Working from the entries below, tally each line that holds "with". Give the tally and nothing else.

Saved entries
====

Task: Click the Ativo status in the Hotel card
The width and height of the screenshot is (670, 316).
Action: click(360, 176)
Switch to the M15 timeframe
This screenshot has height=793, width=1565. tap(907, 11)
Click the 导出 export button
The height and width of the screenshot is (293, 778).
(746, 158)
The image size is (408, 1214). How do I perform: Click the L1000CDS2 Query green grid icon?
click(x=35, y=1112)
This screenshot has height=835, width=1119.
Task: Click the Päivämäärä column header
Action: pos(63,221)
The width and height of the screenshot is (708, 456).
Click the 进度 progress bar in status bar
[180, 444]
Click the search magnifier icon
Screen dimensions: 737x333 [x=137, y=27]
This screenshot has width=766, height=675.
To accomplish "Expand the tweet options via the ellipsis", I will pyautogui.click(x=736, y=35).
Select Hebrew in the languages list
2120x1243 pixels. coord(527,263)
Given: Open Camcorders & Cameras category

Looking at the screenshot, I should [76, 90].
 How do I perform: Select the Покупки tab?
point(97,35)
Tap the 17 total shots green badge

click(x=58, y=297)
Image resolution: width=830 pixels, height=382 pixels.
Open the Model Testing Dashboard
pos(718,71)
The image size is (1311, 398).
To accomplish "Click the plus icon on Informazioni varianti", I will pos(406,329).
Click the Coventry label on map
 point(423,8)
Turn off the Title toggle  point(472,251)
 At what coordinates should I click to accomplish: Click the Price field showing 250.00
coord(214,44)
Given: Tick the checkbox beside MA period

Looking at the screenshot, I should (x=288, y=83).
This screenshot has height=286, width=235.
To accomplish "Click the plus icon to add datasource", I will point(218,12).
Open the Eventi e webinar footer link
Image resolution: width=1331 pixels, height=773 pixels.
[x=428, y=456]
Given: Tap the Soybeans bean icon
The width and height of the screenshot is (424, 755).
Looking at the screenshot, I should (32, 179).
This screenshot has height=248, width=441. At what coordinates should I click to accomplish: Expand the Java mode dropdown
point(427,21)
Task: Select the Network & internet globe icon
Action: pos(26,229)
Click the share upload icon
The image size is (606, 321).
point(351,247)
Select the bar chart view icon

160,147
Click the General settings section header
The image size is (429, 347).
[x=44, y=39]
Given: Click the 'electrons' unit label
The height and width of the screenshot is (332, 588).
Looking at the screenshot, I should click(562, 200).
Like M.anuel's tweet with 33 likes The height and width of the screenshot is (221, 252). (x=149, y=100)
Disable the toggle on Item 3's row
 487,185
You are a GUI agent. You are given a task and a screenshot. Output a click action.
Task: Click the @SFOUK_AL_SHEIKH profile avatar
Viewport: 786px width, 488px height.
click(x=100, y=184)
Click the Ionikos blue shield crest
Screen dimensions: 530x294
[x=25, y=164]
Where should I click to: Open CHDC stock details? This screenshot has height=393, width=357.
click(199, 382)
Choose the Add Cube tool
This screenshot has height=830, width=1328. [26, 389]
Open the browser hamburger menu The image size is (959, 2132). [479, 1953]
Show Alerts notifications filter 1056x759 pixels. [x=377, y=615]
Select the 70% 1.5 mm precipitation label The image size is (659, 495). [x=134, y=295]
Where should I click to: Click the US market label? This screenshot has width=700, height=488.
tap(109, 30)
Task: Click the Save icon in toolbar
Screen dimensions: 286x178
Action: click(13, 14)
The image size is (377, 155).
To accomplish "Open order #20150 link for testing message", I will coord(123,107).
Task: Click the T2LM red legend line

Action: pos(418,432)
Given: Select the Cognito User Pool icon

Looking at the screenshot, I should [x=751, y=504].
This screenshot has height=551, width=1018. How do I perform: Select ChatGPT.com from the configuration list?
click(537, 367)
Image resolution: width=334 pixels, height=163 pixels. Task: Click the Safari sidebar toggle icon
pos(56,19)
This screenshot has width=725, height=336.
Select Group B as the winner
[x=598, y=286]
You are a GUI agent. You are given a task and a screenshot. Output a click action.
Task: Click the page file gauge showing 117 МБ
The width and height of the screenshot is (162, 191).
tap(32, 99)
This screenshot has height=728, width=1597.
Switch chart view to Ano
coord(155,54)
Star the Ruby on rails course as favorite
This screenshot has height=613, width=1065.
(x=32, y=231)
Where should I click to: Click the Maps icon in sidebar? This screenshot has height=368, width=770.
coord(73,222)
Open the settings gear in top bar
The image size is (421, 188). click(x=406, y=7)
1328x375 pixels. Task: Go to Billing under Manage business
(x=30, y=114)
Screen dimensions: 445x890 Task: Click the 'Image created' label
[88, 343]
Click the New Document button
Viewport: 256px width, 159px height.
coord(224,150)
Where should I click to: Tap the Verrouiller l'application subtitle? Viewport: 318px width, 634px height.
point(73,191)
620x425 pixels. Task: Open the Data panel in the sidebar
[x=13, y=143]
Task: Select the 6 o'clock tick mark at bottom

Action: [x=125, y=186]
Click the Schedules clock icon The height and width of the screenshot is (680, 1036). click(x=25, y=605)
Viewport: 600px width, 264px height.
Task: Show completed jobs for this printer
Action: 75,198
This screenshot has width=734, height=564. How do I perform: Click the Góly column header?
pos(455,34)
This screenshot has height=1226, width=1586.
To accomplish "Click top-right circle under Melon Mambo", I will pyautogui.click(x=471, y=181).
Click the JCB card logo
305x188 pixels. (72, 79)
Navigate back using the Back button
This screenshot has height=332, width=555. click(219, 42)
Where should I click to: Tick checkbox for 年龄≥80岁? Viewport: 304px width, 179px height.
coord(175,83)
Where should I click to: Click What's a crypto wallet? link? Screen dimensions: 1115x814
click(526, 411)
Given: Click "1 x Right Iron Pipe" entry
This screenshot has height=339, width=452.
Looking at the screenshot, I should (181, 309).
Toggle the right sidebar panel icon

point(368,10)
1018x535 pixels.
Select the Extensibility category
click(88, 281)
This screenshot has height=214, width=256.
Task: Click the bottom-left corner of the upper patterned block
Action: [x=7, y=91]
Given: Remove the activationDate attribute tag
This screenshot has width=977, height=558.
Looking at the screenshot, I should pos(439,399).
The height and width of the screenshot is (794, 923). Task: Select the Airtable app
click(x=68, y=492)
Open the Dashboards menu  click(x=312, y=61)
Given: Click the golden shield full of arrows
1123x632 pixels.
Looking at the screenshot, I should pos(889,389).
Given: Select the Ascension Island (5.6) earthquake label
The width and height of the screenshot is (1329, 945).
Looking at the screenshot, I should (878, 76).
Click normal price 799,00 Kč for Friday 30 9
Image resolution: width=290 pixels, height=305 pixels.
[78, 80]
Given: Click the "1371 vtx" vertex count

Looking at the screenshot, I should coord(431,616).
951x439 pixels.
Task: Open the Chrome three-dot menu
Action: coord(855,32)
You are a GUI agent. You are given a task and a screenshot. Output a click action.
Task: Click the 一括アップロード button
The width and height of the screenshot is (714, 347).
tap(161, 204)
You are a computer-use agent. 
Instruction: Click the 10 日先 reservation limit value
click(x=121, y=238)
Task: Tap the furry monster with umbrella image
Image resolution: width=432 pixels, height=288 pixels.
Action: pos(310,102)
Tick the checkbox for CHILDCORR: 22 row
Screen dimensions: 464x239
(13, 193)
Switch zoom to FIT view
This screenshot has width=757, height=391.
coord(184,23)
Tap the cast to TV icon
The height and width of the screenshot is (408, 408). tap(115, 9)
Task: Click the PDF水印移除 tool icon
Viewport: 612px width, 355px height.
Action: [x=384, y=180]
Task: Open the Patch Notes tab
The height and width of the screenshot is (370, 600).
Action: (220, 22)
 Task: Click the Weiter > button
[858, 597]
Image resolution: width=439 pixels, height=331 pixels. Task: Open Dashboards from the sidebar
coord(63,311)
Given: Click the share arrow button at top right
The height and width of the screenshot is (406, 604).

====

Finished task:
2